The second bi-annual IEEE workshop on Spoken Language Technology (SLT) took place December 15-18th 2008 in Goa, India. The SLT workshop alternates with the IEEE ASRU (Automatic Speech Recognition and Understanding) workshop and is meant to focus on topics that connect speech recognition and understanding to some of its applications, such as machine translation, dialog, search and summarization. A particular focus of this year’s meeting was Spoken Language Technology for Development (sometimes abbreviated as SLT4D), the application of SLT to social needs, and several sessions were devoted to this topic. SLT 2008 was also the first IEEE speech technology meeting to be held on the Indian sub-continent and it provided a long-overdue opportunity for European, Asian and American researchers to interact with members of the very active Indian speech research community. Amitav Das, the Chair, and Srinivas Bangalore, the Co-Chair, did an outstanding job of organizing the meeting and its associated activities. Unfortunately, due to circumstances beyond the organizers’ control attendance was much smaller than anticipated: there were 88 attendees, out of 122 registrations.This year’s workshop attracted 154 regular submissions, of which 72 were accepted.

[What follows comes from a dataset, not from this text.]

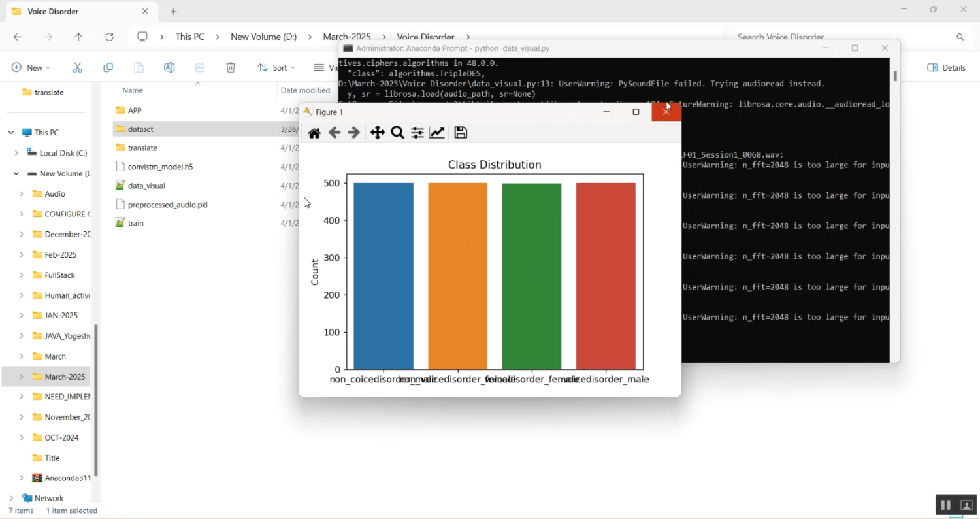The image size is (980, 519).
Task: Collapse the This PC tree node
Action: pos(11,133)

A special session on SLT in India introduced participants to the linguistic landscape of India. Your correspondent was struck by both the sheer diversity and sizes of language groups (22 official languages, 29 with more than a million speakers each, 122 languages spoken by at least 10,000 people). Some interesting accommodations have been prompted by practical considerations; for example, communities without a written language might borrow script from multiple neighboring groups. Dr. Mallinkarjun of the Central Institute of Indian Languages described a major effort currently under way to collect corpora for 24 major languages, under the direction of the Linguistic Data Consortium for Indian Languages. The collection effort extends beyond speech and encompasses a variety of linguistic resources, including parallel corpora and dictionaries. Prof Hema Murthy of IIT-Madras described a variety of ways that language technologies are being used for education and training (for example to provide exam preparation); of particular interest were descriptions of how the needs of practical applications drive development in core technology (for example, speech synthesis). Dr Amitav Das of Microsoft India provided a comprehensive overview of speech technology activity in India taking place both in industry and in academia. Dr Das reinforced the point that understanding how to use speech technology to meet peoples’ needs in turn generates interesting research questions.

The workshop keynote address was given by Prof Giuseppe Riccardi of the University of Trento and described a comprehensive program of research in exploring next-generation spoken language interfaces, including multi-modality and system-originated transactions (and featured a compelling demonstration of the latter in action).

The workshop also included two tutorials addressing spoken language technology in development. "Rapid Language Adaptation Tools and technologies for Multilingual Speech Processing System" prepared by Prof Tanja Schultz of Karlsruhe and Carnegie Mellon Universities (and presented by Prof Pascale Fung of HKUST) focused on the SPICE project and the development of tools for rapid acquisition of language data and simplified configuration of models and applications that would allow non-specialists to create useful artifacts. The second tutorial, on the World Wide Telecom Web, given by Dr Nitendra Rajput of IBM India in Delhi, described the development and successful deployment of a speech-only web service that enables access to information resources over mobile phones (for example, market prices). Of particular note is that the system allows ordinary users to create their own content entirely over the phone (for example, advertizing services or sharing knowledge about farming techniques).

Following the model set by previous workshops, the meeting consisted of a single track of poster sessions organized around a specific topic and preceded by an introductory overview lecture. In contrast to the previous SLT meeting, SLT 2008 featured a full session on spoken language generation; the kinds of problems addressed in summarization and search seem to have evolved to ones focusing more on complete systems rather than component technologies. In this meeting, as in others recently, machine translation featured prominently.